While province has mandated the “learning groups” strategy for a safe return to classes on September 10, how these groups will be organized is the responsibility of each individual district.
The strict limitations on group size – 60 per group for elementary and middle schools, and 120 for high schools (including adults) – cannot be exceeded, Superintendent Angus Wilson said, and many of Mission’s learning groups will fall below that limit.
He said the division of students into cohorts will look different for each school depending on the structure of the building.
“What we can’t do is we can’t go over those numbers – but we can certainly go under them,” Wilson said. “The size of the school makes a difference … We have to have flexibility.
“For example, how Silverdale can deal with this, is different from how Albert McMahon or Windebank can deal with it.”
The Mission School District will have an official plan in place by Aug. 26, and Wilson said he has met with the school principals and the local teachers’ union to address specific concerns.
When the provincial plan on how schools would operate was initially announced on July 29, it was “a bit of a surprise,” Wilson said, and caused the district to have to reformulate their plans because of complications they were not expecting.
He said the strategy ties down who can interact with who at any given time, making it difficult for students with the same coursework to interact with each other, challenges any kind of event planning and creates rules that need to be enforced among students (some of whom may not understand).
Another change from other districts, pending approval by the province, will be secondary schools running on an altered semester system rather than a “quarter system.” Students will take four courses at a time, with one cohort in class one day, while another watches online. The two groups will switch the following day.
“From an educational point of new there is lots of problems and concerns with quarter systems … this makes it one of the better options for assigning kids,” Wilson said. “It’s just technically tricky to try and keep them constrained [otherwise].”
The province has promised $45.6 million in funding, meant to help B.C. districts with the cost of making sure their schools are frequently cleaned and sanitized. Wilson said they expect to get anywhere from $300,000 to $500,000 of that fund.
This will offset some of the $467,000 added to Mission’s operations and maintenance budget for the year.
On Aug. 11, B.C.’s Education Minister Rob Fleming announced the start would be delayed by an additional two days to Sept. 10.
Prior to the delay, the BC Teachers Federation and parent groups had called for the province to bring a more detailed plan on returning to school, citing concerns on how physical distancing and other safety precautions will work.
“It gives a better opportunity for teachers and support staff to familiarize themselves with anything that may have changed in their school setting and be aware of what the learning groups will be in their particular school and classroom,” Wilson said.

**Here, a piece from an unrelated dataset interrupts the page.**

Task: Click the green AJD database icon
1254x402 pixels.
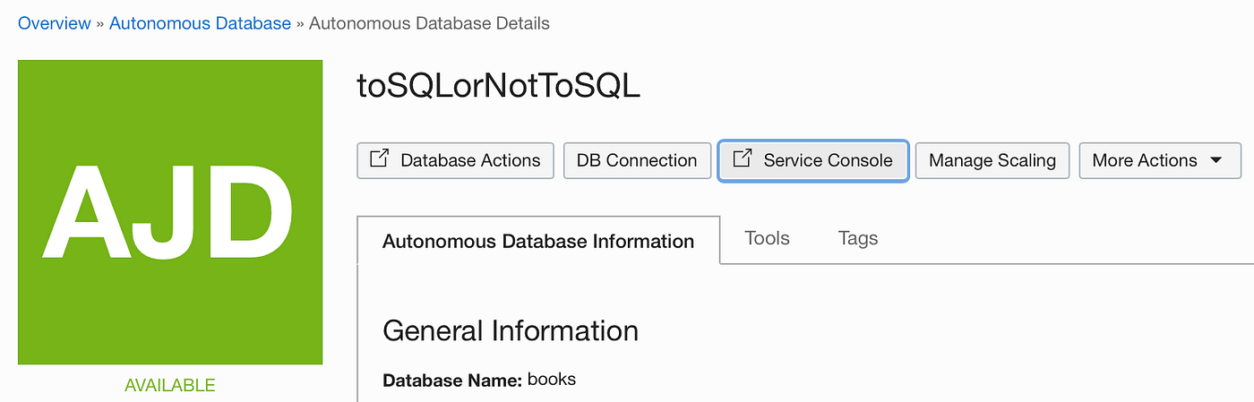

Leger released a survey on Tuesday, Aug. 18, which found that around 75 per cent of B.C. parents, and 63 per cent of students are worried about the restart plan. Only 49 per cent of parents said their will be attending schools, with 36 per cent undecided – the latter number being the highest of any province.
The Record asked Mission parents about their thoughts on having kids return to school in the fall.
Carlene LaHay has three children in the Mission school district. She said that “very nervous” about sending kids to school after trying limit their interactions with others on the recommendations of B.C.’s top doctor.
“Now, I’m expected to send my children to school and increase our interactions exponentially,” she said. “I would like to see an online option, or a part time option.”
LaHay said she’s “not looking forward to making” the difficult decision about whether to home school or not.
Wilson said that he believes some parents will attempt homeschooling, and it’s their right to do so, but it’s their job to make parents confident that schools will be safe and healthy places.
“Parents need to always do what they feel is in the best interest of their children,” he said. “But we have to proceed with the system we have in place, and if we have fewer students or more students [than we expected] we will have to adjust as best we can as that unfurls.
“The message from the ministry is school is returning to being an in class experience.”
[CORRECTION: An earlier version of this article stated the high schools would be running on a “quarter system,” where the students would take two classes at a time. In fact, classes will run on the semester system, pending approval by the province.]